There have been calls for the organizations behind the advert to rethink their strategy and focus on what drives married people to cheat. Great idea, except it isn’t the role of health organizations to worry about the society’s morality. They look at the statistics and draw up a health plan. Condoms are a health strategy, not a moral one. Infidelity as a moral issue then is the society’s responsibility. You and I must be the ones to look at the reality and try and figure out why marriages are failing.

I’m a young lady in her mid twenties and I can tell you for a fact that I have been hit on by many married men. Most of them don’t even bother hiding the fact that they are married, even having their wife as part of the conversation. A guy once told me that his wife was constantly nagging him and it bored him so he was looking for some fun. I asked him if he was sure he didn’t bore her and she was out looking for some fun as well as we spoke. That seemed to shock him and he shook his head blurting that she wouldn’t do that to him because she loved him. I laughed and asked him if he loved her coz he was trying to do something he shouldn’t. Needless to say, he left me alone and I’d like to think, went home.

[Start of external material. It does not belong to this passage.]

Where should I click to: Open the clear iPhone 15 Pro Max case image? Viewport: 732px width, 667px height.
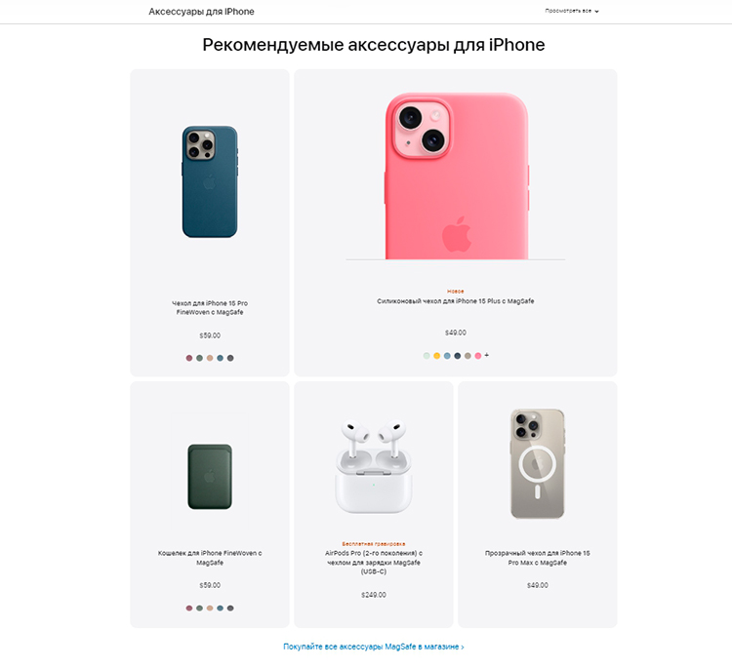(538, 463)
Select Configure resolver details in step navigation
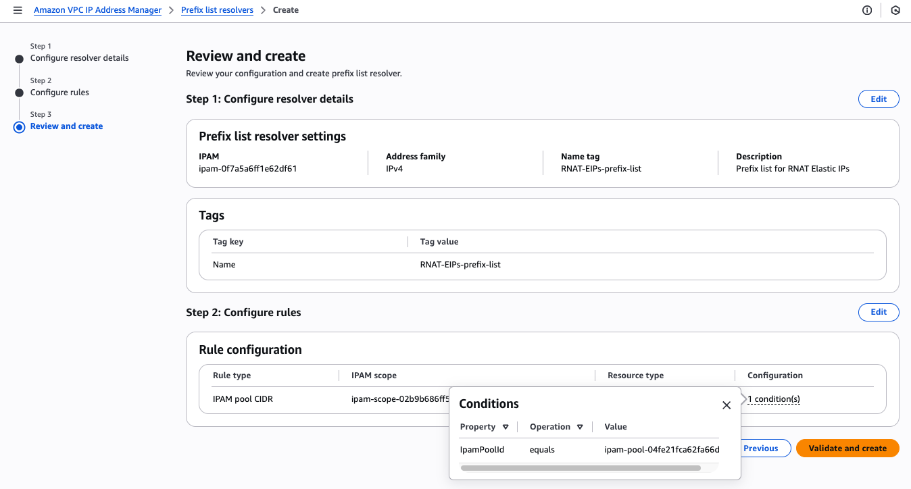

Marriages are failing because of expectations not being met. A lot of people are getting married for all the wrong reasons and then expecting their partners to be perfect. There is always a reason to go cheat. “It’s fun. I’m bored, I need variety… They aren’t doing this or that for me.” The list of ‘reasons’ is endless and earnestly justified. Even with these scary statistics, most of these men and women don’t use condoms especially if the mpango wa kando is a regular. Marriage is being treated like a holiday resort where if you don’t get the room service you want, you move hotels.

What people need to be told is that marriage is hard work and there is no magical formula for it. Communication of and compromise on expectations is key and so is commitment and patience. Marriage failure is not a Kenyan problem, it’s a global one. The divorce rates may not be as high in Kenya as in the west but that’s a testimony to our ‘what will people say African way of life’ rather than to having actual successful marriages. I am old school when it comes to marriage vows. I want to be in it for the long haul and would rather stay single than marry someone who shows signs of not being in it till death do us part. Being in it means keeping your vows and not just sticking around. The sad part is I have to expound on that!

We as a society need to look at the reasons behind the failing marriages. Do couples need more support in terms of counseling before and after marriage? The times have changed. There is a lot more pressure on marriages and relationships in general than before and the same strategies used in the past are becoming irrelevant. A series of serious conversations must be had if the institution of marriage is to survive, and burying our heads in the sand isn’t going to cut it anymore.